TO BE DONE:
1. According to the earnings release excerpt, how many employees does the company have?
2. Extend the quarterly earnings release beyond its final sentence.

SOURCE EXTRACT:
** start **

The Company’s Adjusted EBITDA (a non-GAAP measure) was $74.0 million for the quarter, an increase of 40% compared to $53.0 million in first quarter 2022. Refer to page 10 for a Reconciliation of Adjusted EBITDA to GAAP results.

Brian Moore, Chief Executive Officer, commented, “Our performance and margin expansion demonstrated by second quarter results further validates the strength of our brands, their leaders, and teams as well as our strategy. Our continued execution of last year’s transformation initiatives has changed our competitive position and our operational focus to businesses with strong market positions, particularly in our Rentals segment. The significantly reduced cost structure was apparent in the second quarter as our pricing leverage and high utilization of desirable assets outpaced inflation despite challenges relating to the labor market and our supply chain costs.  Our significantly reduced cost structure further enabled solid margin expansion in the second quarter. We will continue to leverage our sustainable lower cost structure and leading market positions to deliver compelling margins and returns.  In addition, we will remain committed to converting operating margin to free cash flow generation with continued discipline in our capital expenditure and market participation decisions.

We remain encouraged by our prospects for near-term and long-term market opportunities and will continue to be opportunistic in maintaining and enhancing our strong market positions. The second quarter performance reflects not only our strategy and focus on businesses critical to our customers' operations but also showcases the capabilities of our business unit leaders and their teams.  We appreciate the contributions and dedication of our approximately 2,300 employees and continue to implement compensation programs that motivate, reward and retain our people while striving to grow shareholder value.” 

Second Quarter 2022 Geographic Breakdown

U.S. land revenue was $47.9 million in the second quarter of 2022, an increase of 24% compared to revenue of $38.5 million in the first quarter of 2022 driven by increased utilization, activity, and pricing in our Rentals Segment. Our premium drill pipe and downhole assemblies businesses continue to benefit from increased market activity and need for ancillary services coupled with a tight tool rental market where the most desirable assets within our substantial tool inventories were near full utilization.

U.S. offshore revenue was $68.9 million in the second quarter of 2022, up 13% compared to revenue of $61.1 million in the first quarter of 2022.  U.S. offshore results were positively impacted by increased completions activity in both our Well Services and Rentals segments.

** end **

SUPPLIED INFORMATION:
** start **

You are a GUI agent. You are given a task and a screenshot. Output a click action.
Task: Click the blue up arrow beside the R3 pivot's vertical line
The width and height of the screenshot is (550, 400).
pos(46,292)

** end **

ANSWERS TO EACH TASK:
1. Approximately 2,300.

2.
International revenue was $107.8 million in the second quarter of 2022, an increase of 10% compared to revenue of $98.3 million in the first quarter of 2022.  International results were positively impacted by an improvement in the Latin American market, particularly within our Well Services segment, offset by the wind-down of a Well Services project in the Middle East.   Targeting markets with core customers and long-term contracts ensures development of competitive returns while limiting participation in low-margin and sub-scale markets.

Segment Reporting

The Rentals segment revenue in the second quarter of 2022 was $103.7 million, a 17% increase compared to revenue of $88.8 million in the first quarter of 2022.  Adjusted EBITDA of $61.1 million contributed 70% of the Company’s total Adjusted EBITDA before including corporate costs.  Second quarter Adjusted EBITDA Margin (a non-GAAP measure further defined on page 9) within Rentals was 59% benefiting from increased activity with improved revenue mix.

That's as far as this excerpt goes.